● **Texto para leer**:
====================
Decimos que el hombre activo busca a Dios sobre todo en la acción. Pero además orienta la oración a la acción, y no viceversa, como lo hace el hombre contemplativo. Y por eso la misma acción lo prepara para la oración. Es el «círculo oración-acción», del cual habla con frecuencia Nadal, uno de los primeros discípulos de san Ignacio[3].

Tenemos que caracterizar mejor esta búsqueda de Dios, sobre todo en la acción. Y para ello vamos a hablar de la experiencia, tal cual de ella habla san Ignacio. Es un principio básico de la espiritualidad ignaciana que a Dios se lo busca en la experiencia de la discreción. Pero la experiencia de la discreción es doble: o sea a la vez externa (histórica, en el trato con los demás) e interna (en la conciencia propia).

Hay una relación muy íntima, para san Ignacio, entre una y otra experiencia: el punto de partida del discernimiento ignaciano es la experiencia externa, o sea, la de los acontecimientos de la vida cotidiana; pero el «círculo» no se cierra si no se tiene en cuenta la experiencia interna, contemporánea de la otra.

Experiencia externa

Acerca de la importancia, en la espiritualidad ignaciana, de la experiencia externa, podríamos citar al P. Simón Rodrigues, uno de los primeros «compañeros» de san Ignacio. En una carta le decía a san Ignacio – hablando de las Constituciones que el Santo estaba redactando en Roma – «no creo que sea malo esperar algunos días sin confirmarlas – o cerrarlas, las Constituciones – porque el tiempo muchas veces, y con el tiempo Dios nuestro Señor, enseña a sus siervos»[4].
====================
● **Extracto de datos**:

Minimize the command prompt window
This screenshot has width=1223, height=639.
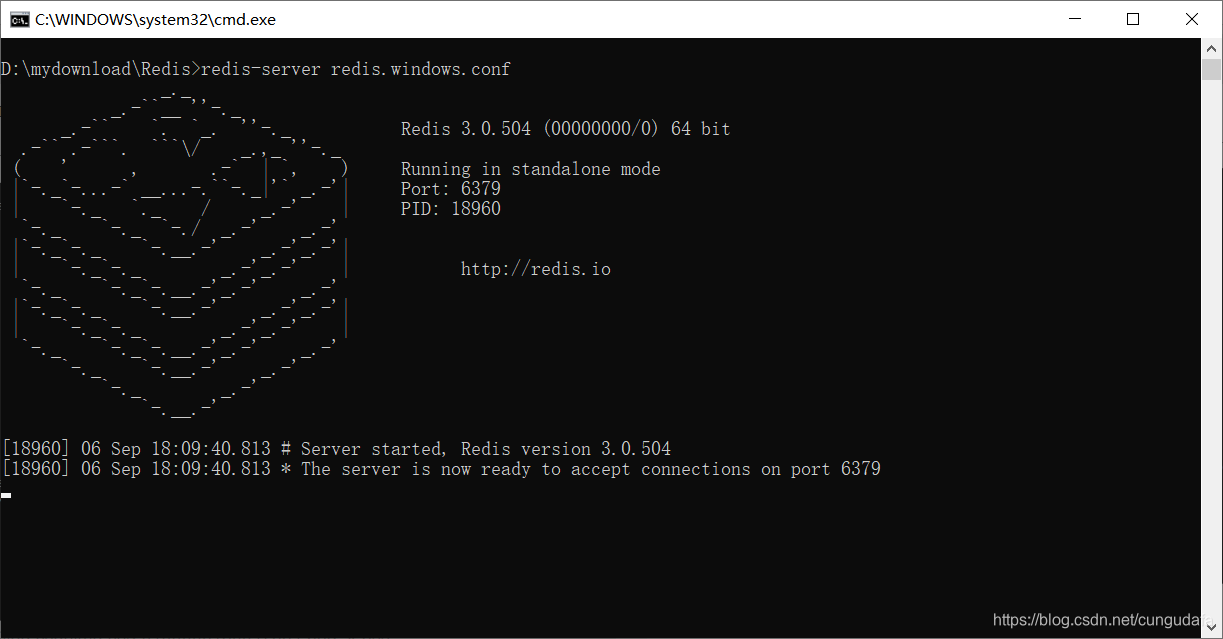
====================
● **Ejercicios para resolver**:
[1] Según el texto sobre la espiritualidad ignaciana, ¿cuáles son las dos formas de la experiencia de la discreción?
[2] Continúa el texto sobre la espiritualidad ignaciana a partir de su última frase.
Los datos no intervienen en nada de esto.

● **Respuestas**:
[1] La externa (histórica, en el trato con los demás) y la interna (en la conciencia propia).

[2]
San Ignacio tuvo en cuenta la importancia de la experiencia externa cuando se abocó a la redacción de las Constituciones de la Compañía de Jesús: no cerró – o sea, no dio por confirmadas – estas Constituciones, sin tener en cuenta tanto la experiencia personal como la de la Compañía, repartida ya por el mundo[5].

Experiencia interna

No basta, sin embargo, la experiencia externa, sino que además se requiere la experiencia interna, que acompaña siempre a la externa.

San Ignacio llama la atención sobre esta experiencia interna o de conciencia cuando, al introducirnos en el examen de conciencia, nos dice: «Presupongo ser tres pensamientos en mí (en mi interior o en mi conciencia), es a saber, uno propio mío […] y otros dos que vienen de fuera, el uno […] del buen espíritu y el otro del malo» (Ejercicios Espirituales, n. 32).

Además san Ignacio elabora todo un «código» de interpretación «para sentir – o sea, caer en la cuenta – y conocer – o sea, saber de quién viene el pensamiento – las varias mociones que en (el interior de) la ánima se causan» (EE 313).

San Ignacio, en sus Ejercicios Espirituales, ayuda a esta experiencia interna con algo «externo» al mismo ejercitante: la contemplación de la vida de Cristo nuestro Señor «según la carne».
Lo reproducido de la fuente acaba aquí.